One of the first things I do come summertime – other than running for nature and stuffing my face full of s’mores (see previous post) – is digging through my garage in feverish search of my ice cream maker. My beloved, trusty, kick-ass ice cream maker. And hallelujah – IT’S BEEN FOUND!
I have so many recipes for ice cream stuffed in my recipe box, it’s absurd. Toasted Coconut. Pumpkin Pie. Blueberry Cheesecake. Peach and Pecan. Key Lime Pie. Come hell or high water, I WILL make each and every one of them. But to kick off the summer of ’15, I’m going with a classic. Okay, a classic with a twist: Roasted Strawberry.
I know what you’re thinking.
“ROASTED strawberry?? Who ROASTS their strawberries?”
Well, I do. And Zoe Bakes, from whom I got this amazing recipe. There are a lot of strawberry ice cream recipes on the Internet – and I do mean A LOT – but this is where it’s at if you’re looking for a fresh, intense strawberry flavor. Roasting the berries really brings out their natural juices, and doesn’t require a great deal of extra time or effort. And even if it did (it doesn’t – seriously), it’s crazy delicious. I am having the hardest time keeping my ice cream-loving paws out of it – I guarantee you’ll feel the same! Enjoy 🙂
ROASTED STRAWBERRY ICE CREAM
Yields: 16 servings
- 2 1/2 cups heavy cream
- 1 1/2 cups whole milk
- 1 large vanilla bean, scraped
- 1 cup + 2 tbsp granulated sugar
- 10 egg yolks
- 3/4 pound fresh strawberries
- 1 tbsp aged balsamic vinegar
- 2 tbsp light corn syrup
- Heat the heavy cream, milk, vanilla bean and 1 cup of sugar in a medium saucepan over medium-low heat. [Note: the longer you let this mixture sit, the stronger the vanilla flavor will be. I often bring the mixture to a simmer, turn off the heat and let it steep for an hour or so. Before you continue with the recipe, you will need to bring it back to a simmer.]
- Whisk together the yolks in a medium sized bowl. Remove the cream mixture from the heat and whisk a small amount of the cream into the egg mixture. Add enough cream to warm the eggs.
- Once the eggs are warm, add them back into the pot of remaining cream.
- Use a rubber spatula to gently stir the custard over low heat. Continue stirring until the mixture starts to thicken.
- When the custard seems to be getting thicker, lift the rubber spatula and run your finger through it. It is done when the custard clings to the spatula.
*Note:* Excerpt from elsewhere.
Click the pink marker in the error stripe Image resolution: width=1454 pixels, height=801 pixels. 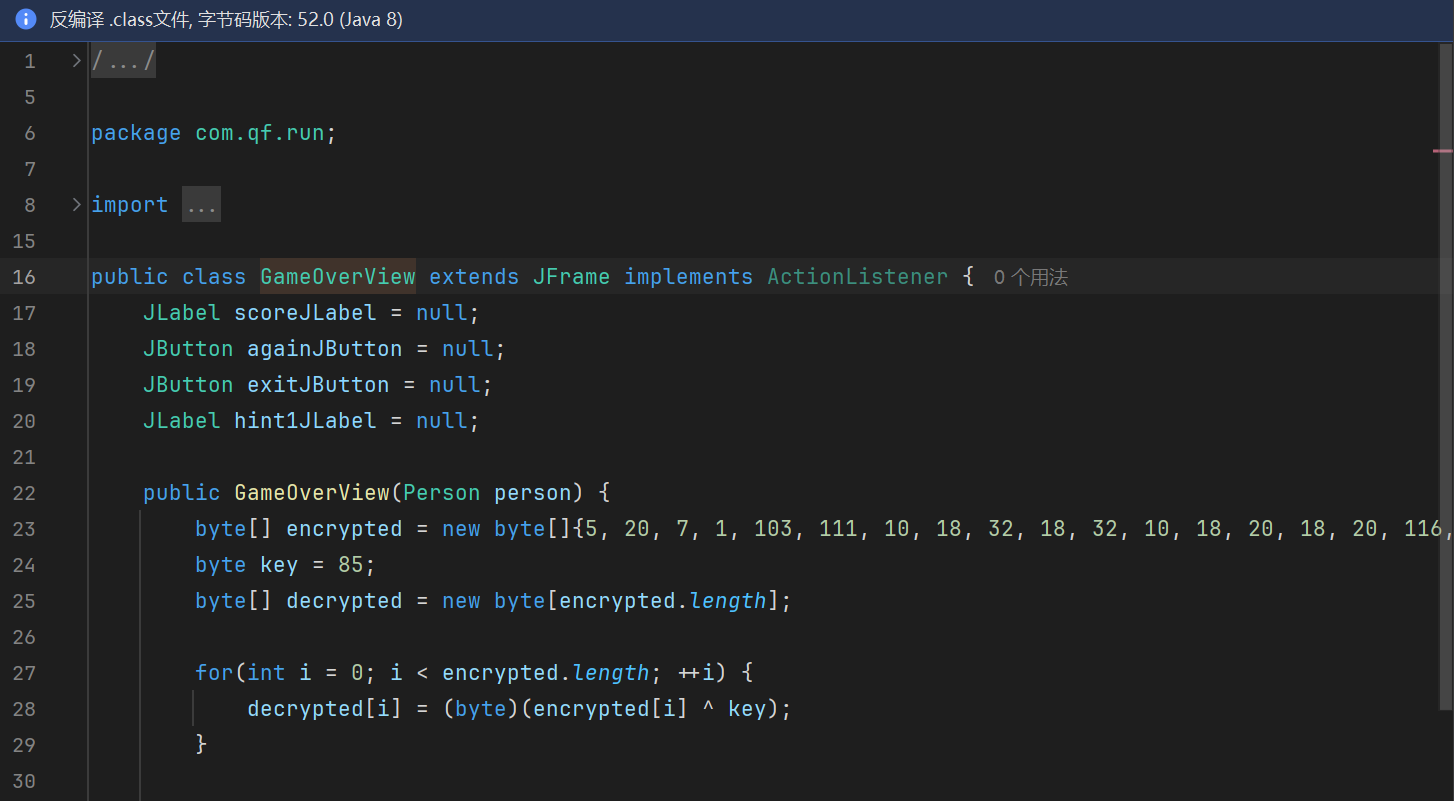pyautogui.click(x=1442, y=151)
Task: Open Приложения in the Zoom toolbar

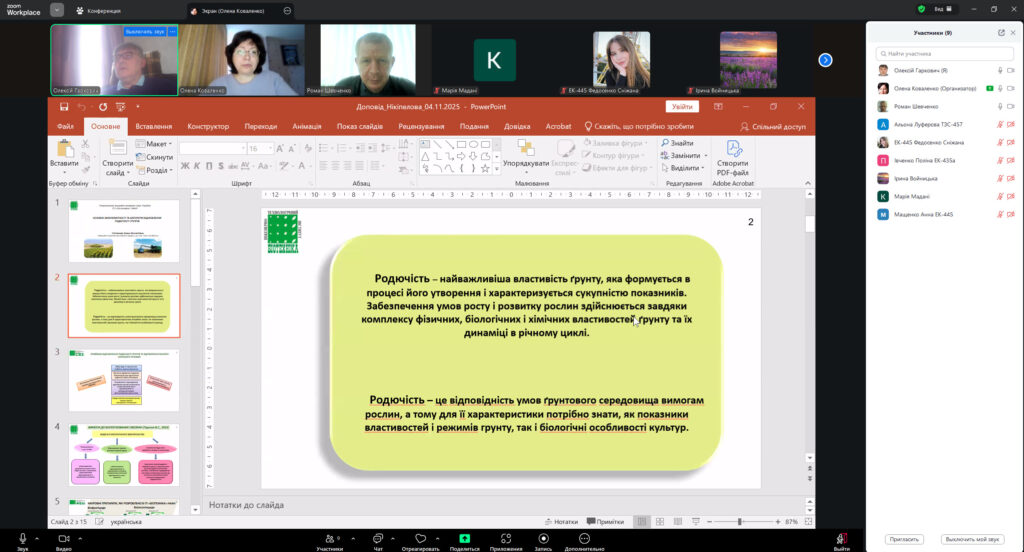Action: [x=505, y=537]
- Strain the custard through a fine mesh strainer to a shallow dish. Cover the dish with plastic wrap and immediately place in the refrigerator.
- Allow the custard to “ripen” for 6 to 12 hours for the best result. The custard will be quite thick once it has chilled.
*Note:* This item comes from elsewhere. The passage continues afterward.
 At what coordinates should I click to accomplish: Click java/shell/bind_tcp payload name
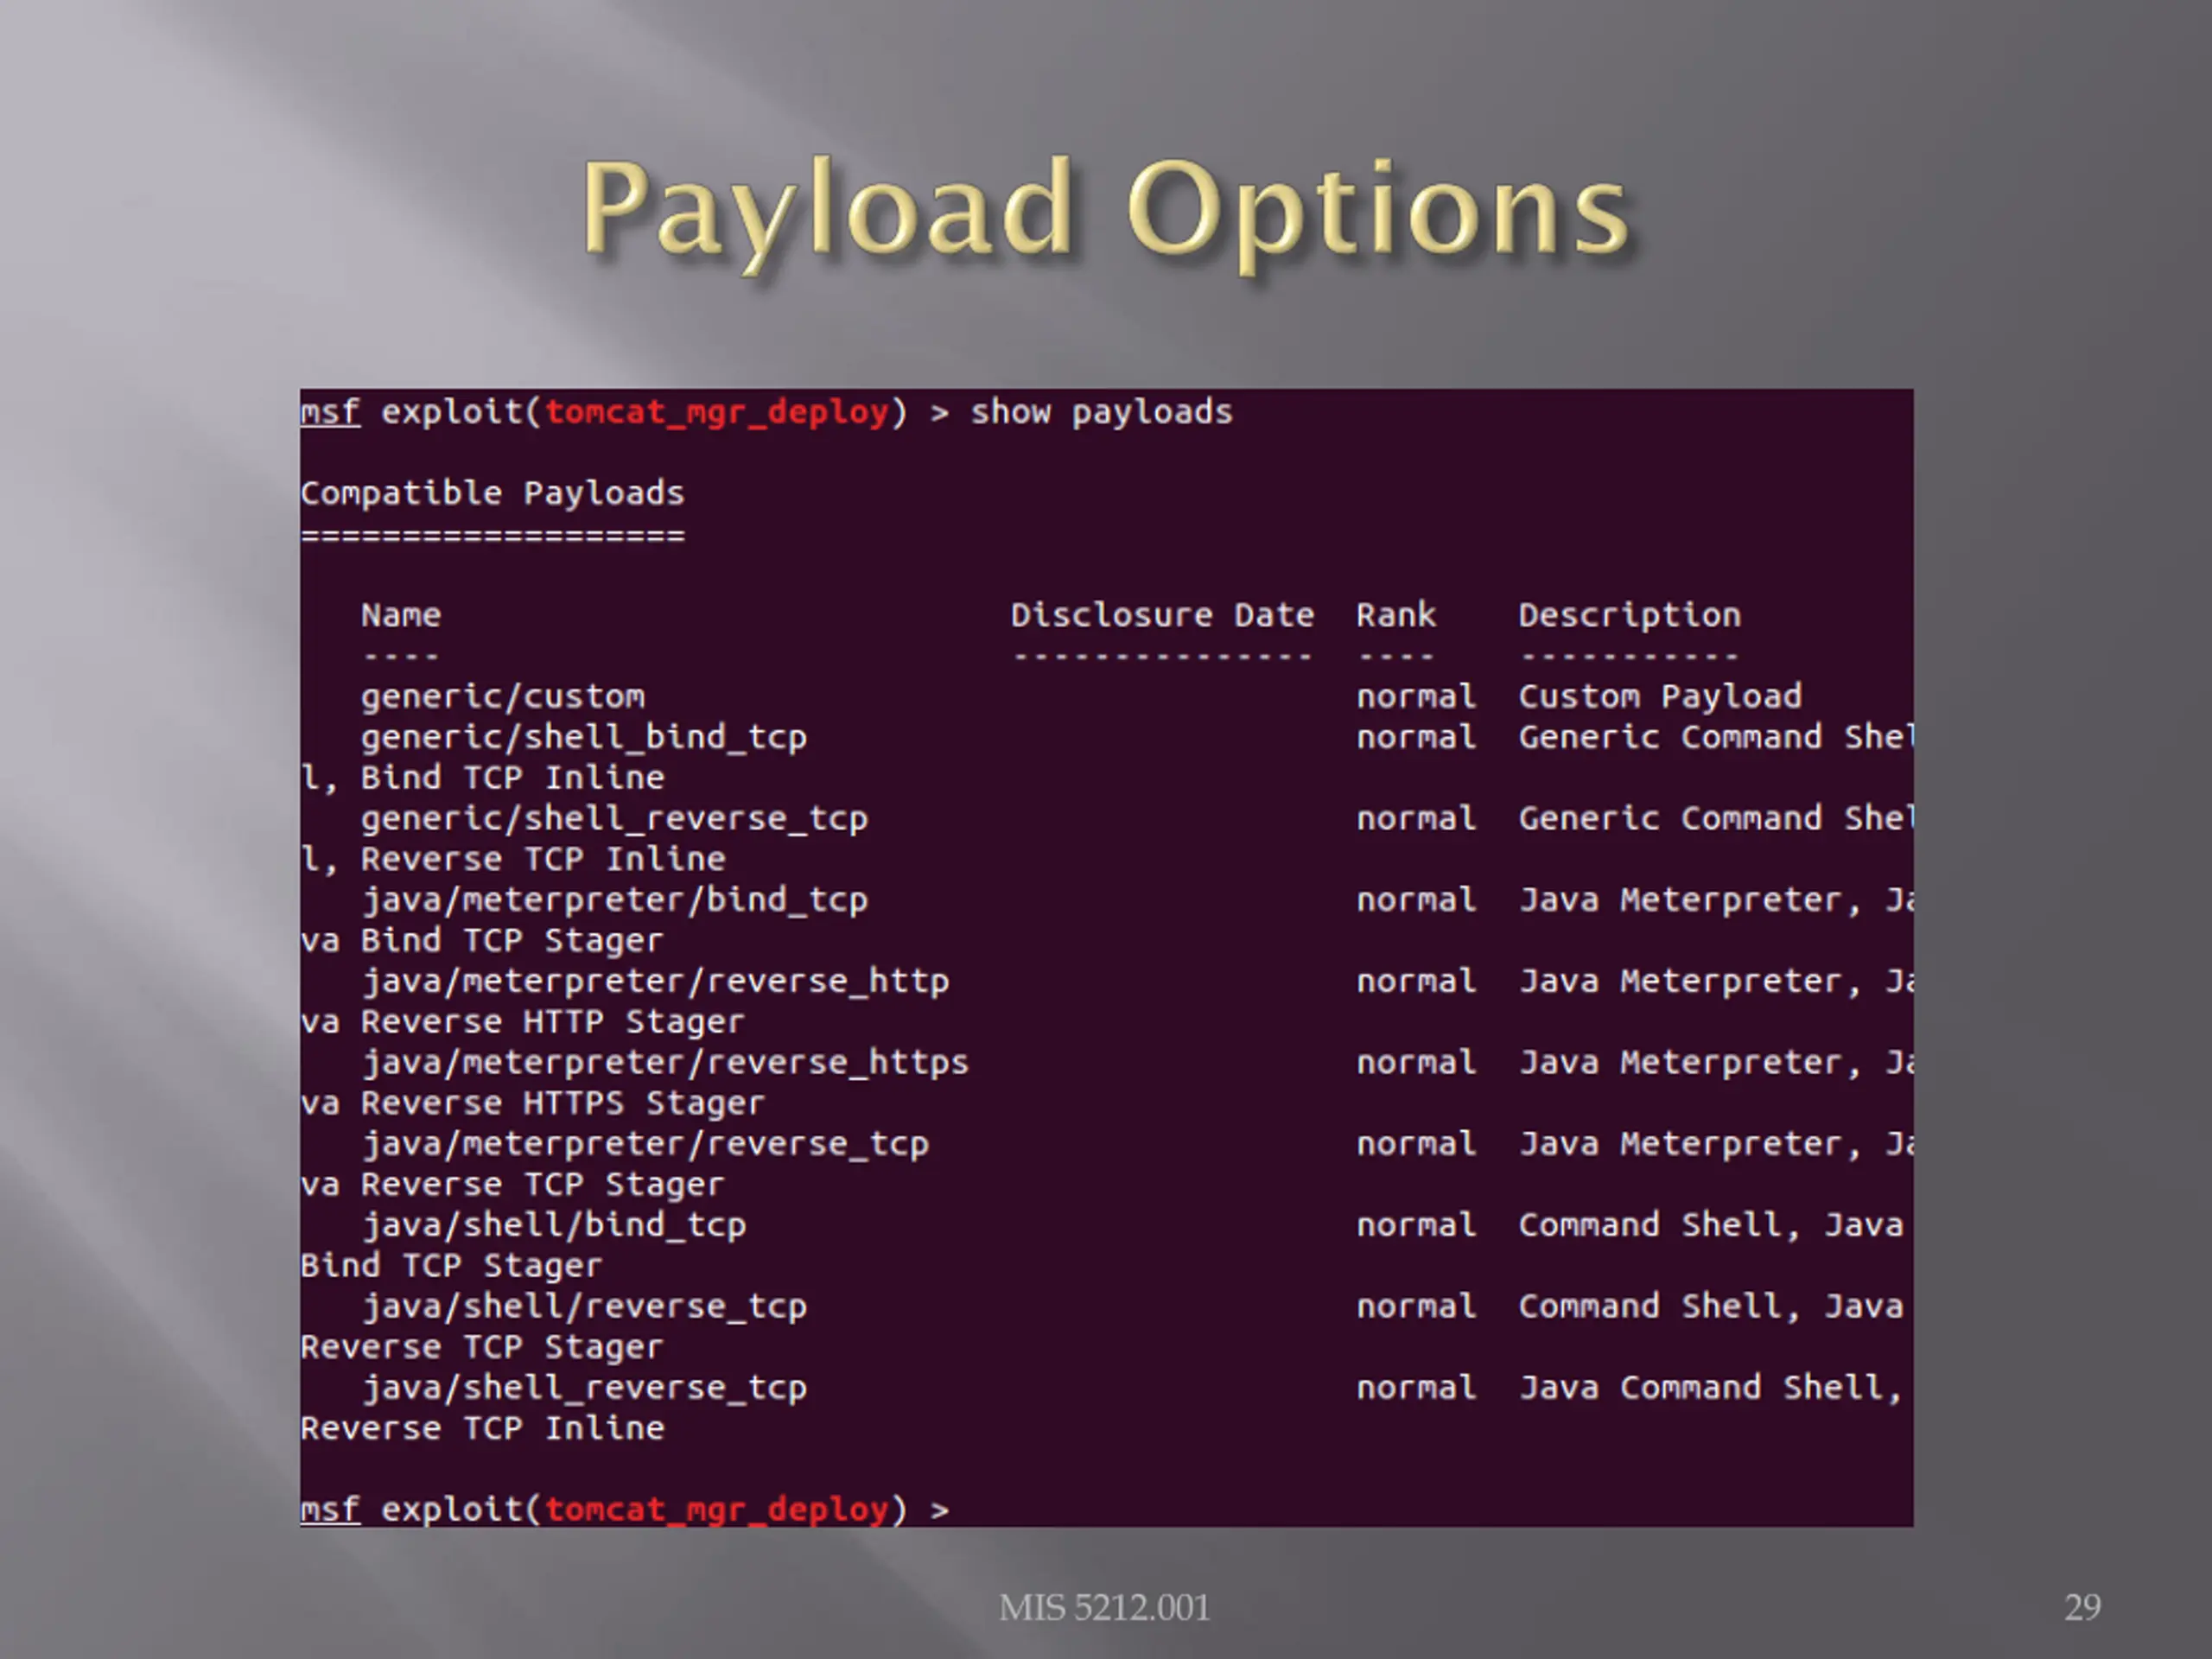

- While the custard is chilling, roast the strawberries. Remove tops and toss the berries with balsamic vinegar and remaining 2 tablespoons sugar. Lay them out on a nonstick silicone mat-covered baking sheet (make sure you use one with sides, as the juices will over-run the sheet). Place the sheet in the oven, turn it on to 300°F, and slowly roast berriesuntil they have given up their juices and are slightly mushy looking. Their color will also be darker. This will take approximately 30 to 45 minutes depending on the size of the fruit.
- Scoop the fruit and all of its sugars into a bowl. Add the corn syrup to the fruit; it will add sweetness, but will keep the ice cream a silky smooth texture.
- If you like small chunks of fruit in your ice cream, use a potato masher to crush the berries. If you prefer a smoother ice cream, you can puree the berries with an immersion blender. Chill the berries until they are very cold.
- When the custard base is sufficiently chilled, add the berries. Freeze according to your ice cream maker’s instructions.
- While it is in the machine, place a bowl in the freezer to have ready to scoop the ice cream into. Once the ice cream is frozen to a soft-serve consistency, scoop it into the frozen bowl and place it in the freezer for a couple of hours to firm up.